Bandhej sari, which is also known as bandhani sari, is specially found in Gujarat and Rajasthan. As per the region of manufacturing the patterns of bandhej sari may vary. Fine varieties of bandhej are created in Pethapur, Mandvi, Bhuj, Anjar, Jamnagar, Jetpur, Porbandar, Rajkot, Udaipur, Jaipur, Ajmer, Bikaner, Churu etc. They are considered prized possessions of married women and are mostly essential part of traditional bridal trousseau. In Rajasthan and Gujarat, bandhani fabrics are very popular with men and women but bandhani sari form a ritual necessity for married women for many ceremonies. Many Gujarati brides wear 'ghar chola', a type of bandhej sari, for their weddings. Though ghar chola literally means "robe for home", in ritual parlance, it means "attire for the new home or the home of the husband" and is usually a gift to the bride form her mother-in-law. In Rajasthan, during pregnancy or childbirth, the natal home gifts the women 'peeley ki sari. It is a combination of yellow base with a broad red border with bandhani pattern on it.

==Process==
Bandhani is a method of binding small knots and dyeing them in different colours to produce beautiful patterns. This tying was normally done with fingernails for making. But in some places of Rajasthan, craftsmen wear a metal ring with a pointy nail to help plucking the cloth easily.

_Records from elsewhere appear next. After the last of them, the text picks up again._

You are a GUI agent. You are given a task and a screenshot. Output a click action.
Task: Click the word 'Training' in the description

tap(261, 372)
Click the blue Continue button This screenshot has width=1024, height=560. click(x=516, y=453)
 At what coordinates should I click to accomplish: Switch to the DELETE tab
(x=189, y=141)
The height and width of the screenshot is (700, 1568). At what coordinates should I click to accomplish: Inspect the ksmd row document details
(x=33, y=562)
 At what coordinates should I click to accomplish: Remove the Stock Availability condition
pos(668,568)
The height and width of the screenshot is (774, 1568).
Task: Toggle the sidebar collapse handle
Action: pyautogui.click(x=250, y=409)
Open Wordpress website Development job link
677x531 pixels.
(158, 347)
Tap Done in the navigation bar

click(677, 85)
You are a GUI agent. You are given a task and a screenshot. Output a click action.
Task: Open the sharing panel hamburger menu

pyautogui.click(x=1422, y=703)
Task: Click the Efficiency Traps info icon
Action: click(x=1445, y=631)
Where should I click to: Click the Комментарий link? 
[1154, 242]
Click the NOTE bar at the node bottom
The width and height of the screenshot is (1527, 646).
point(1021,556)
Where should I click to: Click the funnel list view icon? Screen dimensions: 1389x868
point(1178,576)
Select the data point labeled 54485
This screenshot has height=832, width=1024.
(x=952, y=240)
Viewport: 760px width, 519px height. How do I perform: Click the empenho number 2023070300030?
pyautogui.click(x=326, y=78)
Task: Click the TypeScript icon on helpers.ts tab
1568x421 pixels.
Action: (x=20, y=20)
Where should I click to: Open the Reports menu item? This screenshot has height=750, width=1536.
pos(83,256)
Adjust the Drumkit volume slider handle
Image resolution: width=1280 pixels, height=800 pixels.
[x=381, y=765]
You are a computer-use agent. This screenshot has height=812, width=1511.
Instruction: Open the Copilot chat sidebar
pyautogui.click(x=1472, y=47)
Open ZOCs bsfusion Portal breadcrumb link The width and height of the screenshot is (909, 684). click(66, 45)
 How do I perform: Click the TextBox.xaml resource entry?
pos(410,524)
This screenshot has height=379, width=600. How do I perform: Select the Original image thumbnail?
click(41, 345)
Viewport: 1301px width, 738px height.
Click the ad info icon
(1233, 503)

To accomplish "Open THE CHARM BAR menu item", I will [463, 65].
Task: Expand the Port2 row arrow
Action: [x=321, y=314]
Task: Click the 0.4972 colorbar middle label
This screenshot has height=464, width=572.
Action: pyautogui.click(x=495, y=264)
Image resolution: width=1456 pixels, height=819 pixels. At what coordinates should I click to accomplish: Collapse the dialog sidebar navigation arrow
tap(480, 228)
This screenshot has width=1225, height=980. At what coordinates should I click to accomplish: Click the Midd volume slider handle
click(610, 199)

The process of making a bandhani textile is not very difficult, but is very time-consuming. The fabric used for making bandhani saris and dupattas are loosely woven silk called georgette, or cotton known as malmal. The knots are tightly tied, and the rest of the fabric is dyed in multiple stages. This leaves the knots undyed and hence a beautiful flower-like pattern appears all over the cloth as a design.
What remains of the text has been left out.